Неотъемлемой частью работы над поэтическим языком была работа над метром. Метрика латинского стиха была заимствована из греческого, но латинский язык отличался от греческого в двух отношениях: во-первых, обилием долгих слогов и, во-вторых, ощутимостью силового, прозаического ударения. Оба эти отличия определили направление метрической переработки латинского стиха в творчестве поэтов нового поколения: с одной стороны, было упорядочено соотношение долгих и кратких слогов в разных местах стиха, прежде всего в лирических размерах; с другой стороны, было уравновешено соотношение долгих и ударных слогов в начале и конце стиха, прежде всего в гексаметре.

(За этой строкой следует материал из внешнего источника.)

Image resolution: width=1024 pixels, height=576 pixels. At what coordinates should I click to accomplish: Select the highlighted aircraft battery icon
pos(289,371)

В результате латинский стих стал единообразнее, тверже, скованнее, выделились и закрепились излюбленные ритмические ходы, появилась возможность играть редкими ритмами и, что еще важнее, художественно использовать взаимодействие ритма и синтаксиса. Прежде всего это коснулось расположения слов в стихе: порядок существительных, прилагательных, глаголов в гексаметрическом стихе сложился в несколько стойких типов, и отступления от этих типов стали добавочным средством художественной выразительности. Далее, это коснулось расположения фраз в цепи стихов: сложные, прозаизированные, многостепенные периоды, какими писал еще Лукреций, выходят из употребления, сменяются короткими, отчетливо расчлененными фразами, обычно не больше четырех гексаметров; в спокойном повествовании концы фраз и концы стихов обычно совпадают, в эмоционально приподнятом – не совпадают, создавая впечатление напряженности и взволнованности; в сатирах с их подчеркнуто разговорным складом, наоборот, несовпадение фразы и стиха обычно, а совпадение выделяет серьезные и возвышенные места. Еще более сложно и прихотливо соотношение ритмического фона и синтаксического движения в лирических размерах Горация, где вереница строф то членится паузами на строфические группы, то сплетается в неразрывную единую цепь. Умелое использование выразительных средств стиха и фразы позволяет поэтам широко создавать яркие и запоминающиеся сентенции: «Все побеждает любовь, и мы покоримся любови!» («Буколики»), «Для побежденных спасенье одно – не мечтать о спасенье!» («Энеида»), «Красно и сладко пасть за отечество» («Римские оды») и пр.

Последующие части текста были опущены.